Texte à lire:
---*---

Tunisie: HIRAFEN, Talan l'expo 2023 Quels talents ! Mais...

12 Novembre 2023

«Nous avons rêvé grand, mais je ne m'attendais pas à que ce soit aussi grand ! C'est magique, c'est magnifique !».

C'est en ces termes et avec une grande fierté que s'est exprimé Mehdi Houas, président du groupe Talan lors de la conférence de presse de Hirafen qui a eu lieu le 3 novembre 2023. Après l'exposition monumentale «Gorgi pluriel» montée en 2018 au Palais Kheireddine à la Médina de Tunis et qui est restée gravée dans les annales des arts plastiques en Tunisie, le directeur de Talan Tunisie, Bahjet Boussoffra, la galeriste Aicha Gorgi, la chercheuse et commissaire Nadia Jelassi réitèrent avec une nouvelle exposition de grande envergure. Mais cette fois tout est différent : le concept, le processus, le lieu, les artistes, les partenaires, etc.

---*---

Problème à résoudre:
Répondez à ces questions sur l'article consacré à Hirafen :
1. Qui préside le groupe Talan ?
2. À quelle date s'est tenue la conférence de presse de Hirafen ?
3. Où l'exposition «Gorgi pluriel» a-t-elle été montée en 2018 ?

---*---

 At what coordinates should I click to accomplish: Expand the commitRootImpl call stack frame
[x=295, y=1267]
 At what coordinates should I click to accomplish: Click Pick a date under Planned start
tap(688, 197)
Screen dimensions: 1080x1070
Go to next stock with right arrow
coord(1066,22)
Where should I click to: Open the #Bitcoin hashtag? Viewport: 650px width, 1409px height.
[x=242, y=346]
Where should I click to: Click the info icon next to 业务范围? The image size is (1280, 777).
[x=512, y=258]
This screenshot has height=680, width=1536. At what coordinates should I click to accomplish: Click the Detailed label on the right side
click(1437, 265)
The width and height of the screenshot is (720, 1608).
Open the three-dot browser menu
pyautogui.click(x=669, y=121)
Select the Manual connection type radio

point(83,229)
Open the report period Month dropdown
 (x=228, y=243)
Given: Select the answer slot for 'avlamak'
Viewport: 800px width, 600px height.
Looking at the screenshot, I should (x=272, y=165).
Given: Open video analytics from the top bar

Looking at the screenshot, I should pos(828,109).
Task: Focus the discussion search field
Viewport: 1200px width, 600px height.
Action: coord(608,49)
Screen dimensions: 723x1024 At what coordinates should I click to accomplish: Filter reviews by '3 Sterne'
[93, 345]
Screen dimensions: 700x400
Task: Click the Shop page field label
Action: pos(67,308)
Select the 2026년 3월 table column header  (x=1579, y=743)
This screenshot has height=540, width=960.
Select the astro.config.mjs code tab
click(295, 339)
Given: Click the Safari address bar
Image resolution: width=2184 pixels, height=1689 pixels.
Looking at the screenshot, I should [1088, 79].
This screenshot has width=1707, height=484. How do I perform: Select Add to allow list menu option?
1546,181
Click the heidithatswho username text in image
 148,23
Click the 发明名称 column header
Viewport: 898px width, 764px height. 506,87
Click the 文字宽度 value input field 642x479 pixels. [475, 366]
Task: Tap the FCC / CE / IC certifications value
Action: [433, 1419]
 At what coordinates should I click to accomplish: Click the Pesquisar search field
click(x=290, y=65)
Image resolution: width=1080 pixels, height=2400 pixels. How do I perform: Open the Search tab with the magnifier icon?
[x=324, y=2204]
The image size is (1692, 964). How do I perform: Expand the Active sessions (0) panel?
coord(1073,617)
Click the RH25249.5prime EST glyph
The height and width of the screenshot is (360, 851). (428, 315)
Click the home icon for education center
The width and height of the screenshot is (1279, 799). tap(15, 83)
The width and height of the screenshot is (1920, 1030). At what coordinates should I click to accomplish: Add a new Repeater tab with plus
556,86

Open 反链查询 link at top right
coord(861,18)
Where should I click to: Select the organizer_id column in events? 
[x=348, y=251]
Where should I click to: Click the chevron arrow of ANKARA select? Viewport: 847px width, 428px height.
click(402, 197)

---*---

La solution:
1. Mehdi Houas.
2. Le 3 novembre 2023.
3. Au Palais Kheireddine, à la Médina de Tunis.